One Sense per Discourse

AKA: One Sense per Collocation.
Example(s):
- the algorithm described in Gale et al. (1992),
- the algorithm described in Yarowsky (1993),
- …
Counter-Example(s):
- Lesk Algorithm,
- WordNet-based WSD Algorithm.
See: Word Sense, Discourse, Collocation, Word Sense Disambiguation, Natural Language Processing, Natural Language Understanding, Language Model, Word Sense Discrimination Algorithm, Entity Mention Recognition Algorithm.

References

(Yarowsky, 1993) ⇒ David Yarowsky. (1993). “One Sense per Collocation.” In: Proceedings of the Workshop on Human Language Technology. doi:10.3115/1075671.1075731
- QUOTE: Collocation means the co-occurrence of two words in some defined relationship. We look at several such relationships, including direct adjacency and first word to the left or right having a certain part-of-speech. We also consider certain direct syntactic relationships, such as verb/object, subject/verb, and adjective/noun pairs. It appears that content words (nouns, verbs, adjectives, and adverbs) behave quite differently from function words (other parts of speech); we make use of this distinction in several definitions of collocation.
  We will attempt to quantify the validity of the one-sense-per collocation hypothesis for these different collocation types. (...)
  The sense disambiguation algorithm used is quite straightforward.
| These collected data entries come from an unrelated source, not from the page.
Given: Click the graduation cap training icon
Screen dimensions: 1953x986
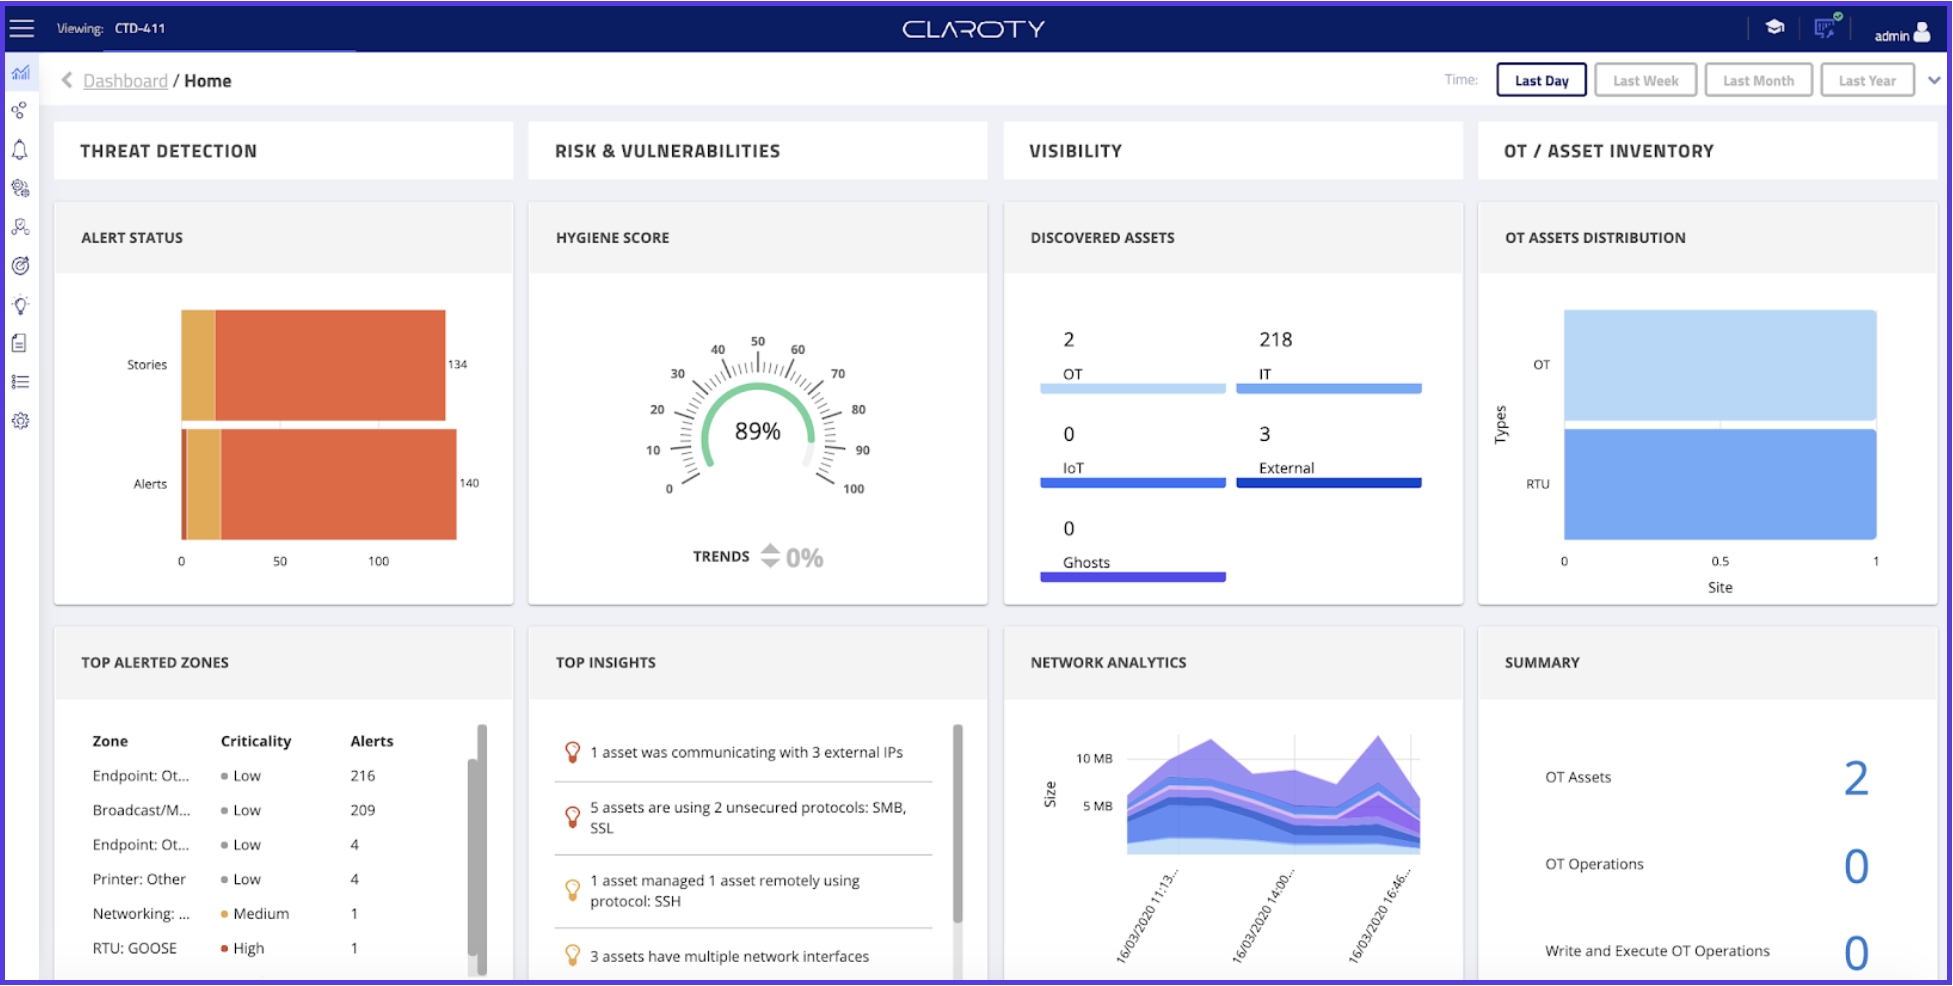Looking at the screenshot, I should [x=1775, y=28].
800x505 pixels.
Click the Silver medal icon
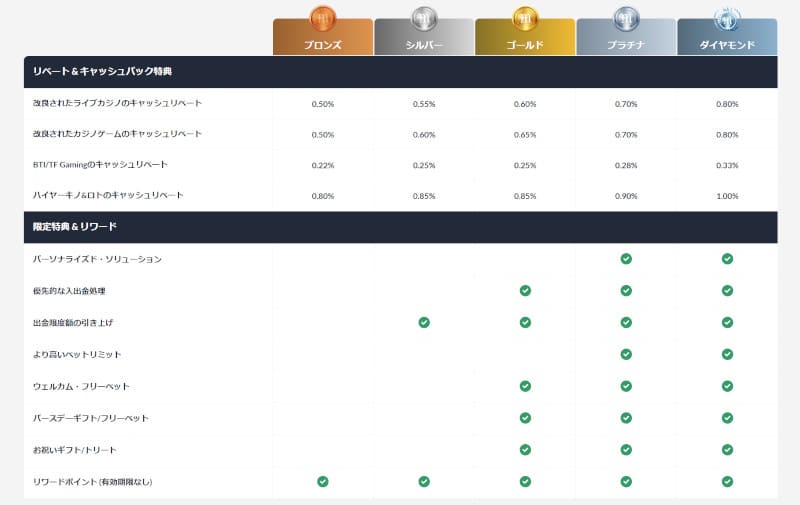[424, 18]
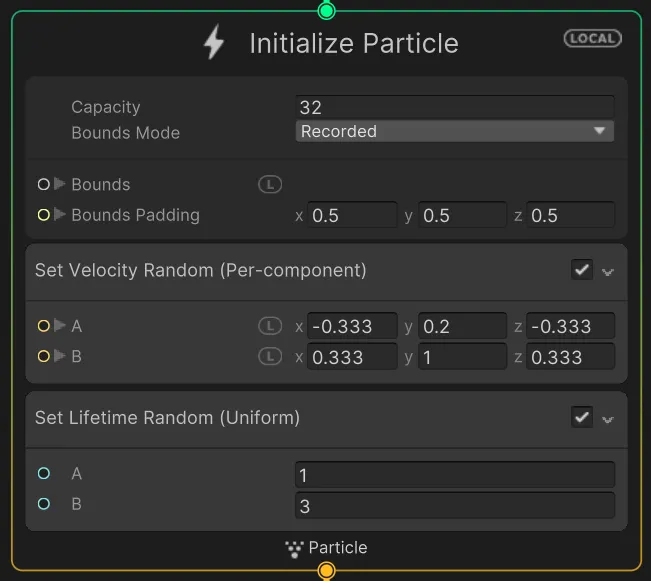Viewport: 651px width, 581px height.
Task: Expand the Bounds Padding foldout arrow
Action: pyautogui.click(x=60, y=215)
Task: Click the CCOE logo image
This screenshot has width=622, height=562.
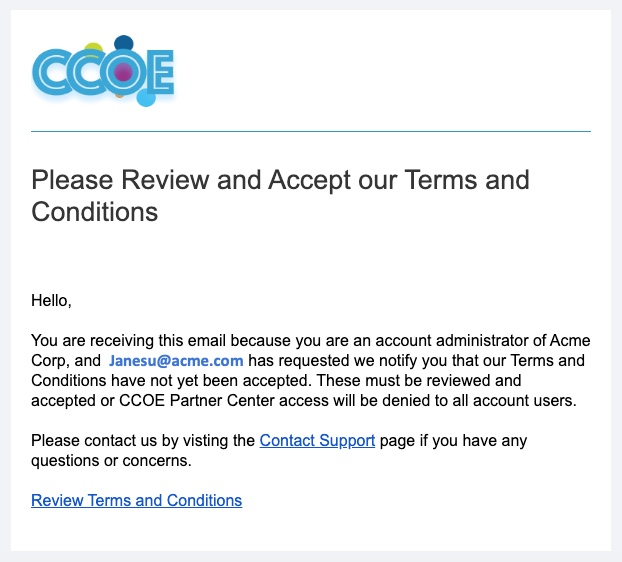Action: pos(104,70)
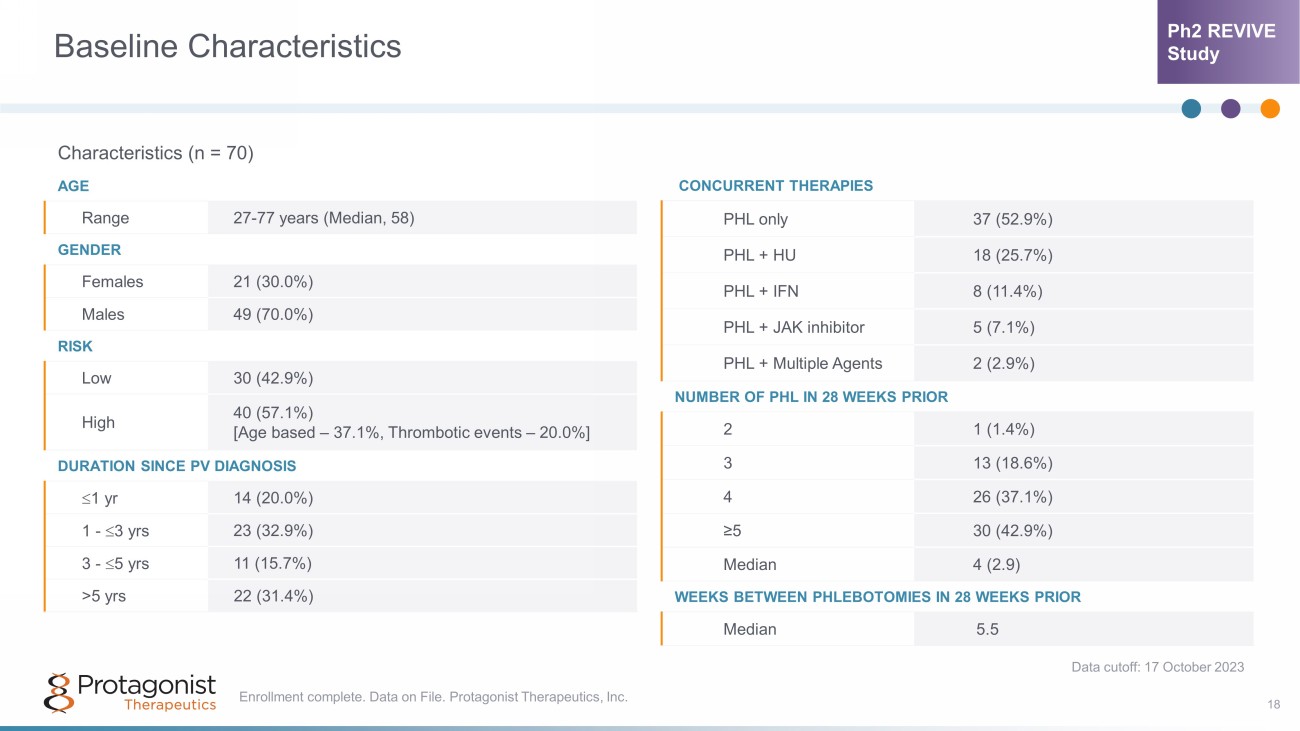Click the Enrollment complete footnote text
1300x731 pixels.
(x=433, y=697)
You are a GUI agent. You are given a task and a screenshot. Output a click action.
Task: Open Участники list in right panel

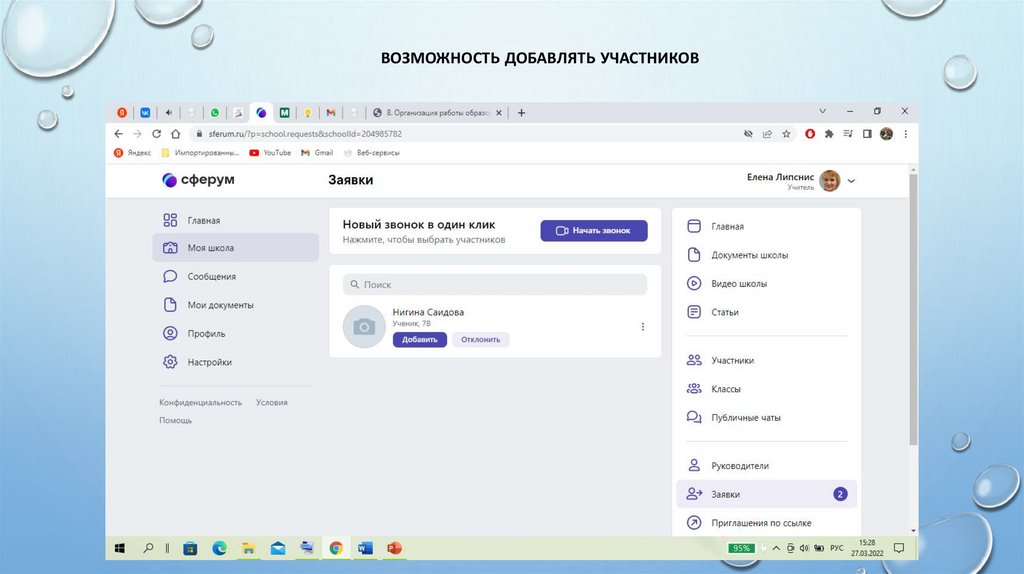(x=732, y=361)
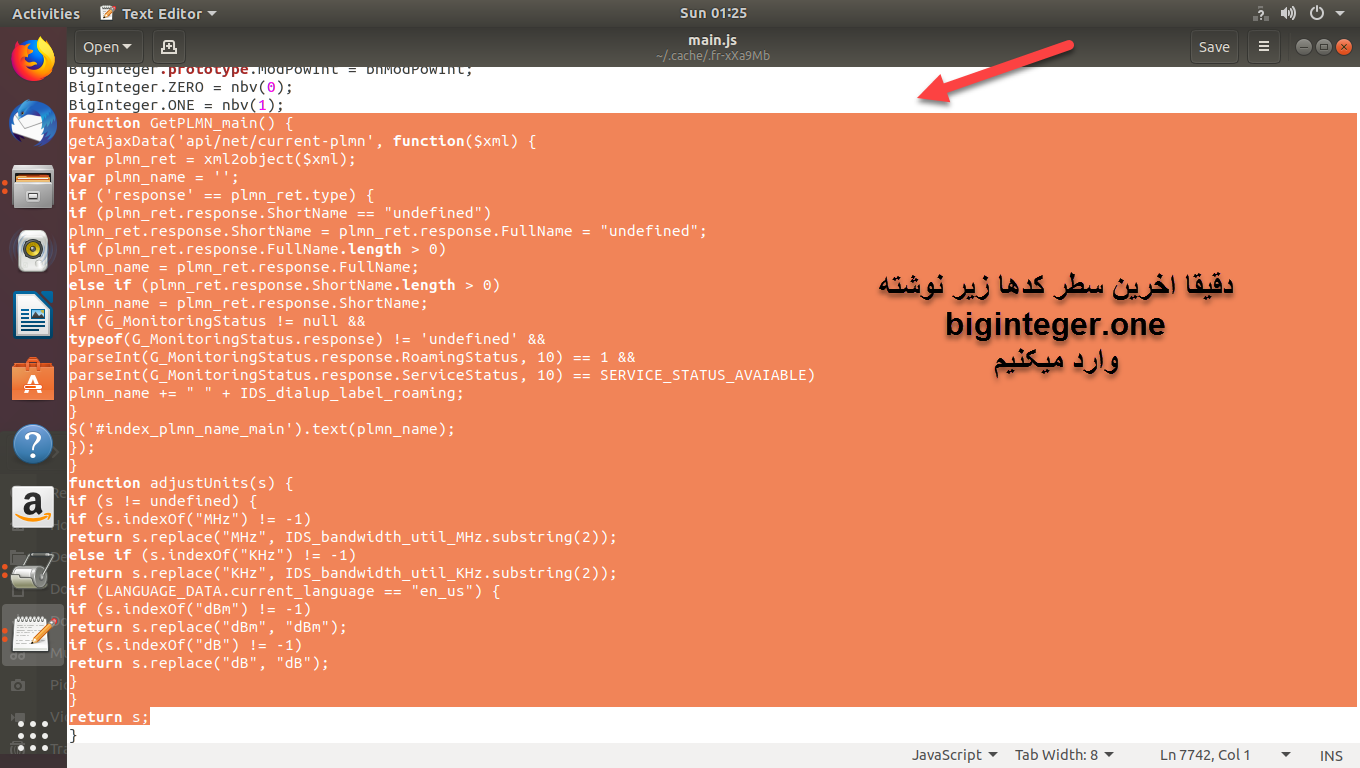1360x768 pixels.
Task: Launch Amazon from the dock
Action: 33,507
When based on a single collocation type, such as the object of the verb or word immediately to the left, the procedure is very simple. One identifies if this collocation type exists for the novel context and if the specific words found are listed in the table of probability distributions (as computed above). If so, we return the sense which was most frequent for that collocation in the training data. If not, we return the sense which is most frequent overall.
  ...

(Gale et al., 1992) ⇒ William A. Gale, Kenneth W. Church, and David Yarowsky (1992). “One Sense per Discourse.” In: Proceedings of the DARPA Speech and Natural Language Workshop.
- QUOTE: In conclusion, it appears that our hypothesis is correct; well-written discourses tend to avoid multiple senses of a polysemous word. This result can be used in two basic ways: (1) as an additional source of constraint for improving the performance of a word-sense disambiguation algorithm, and (2) as an aide in collecting annotated test materials for evaluating disamhiguation algorithms.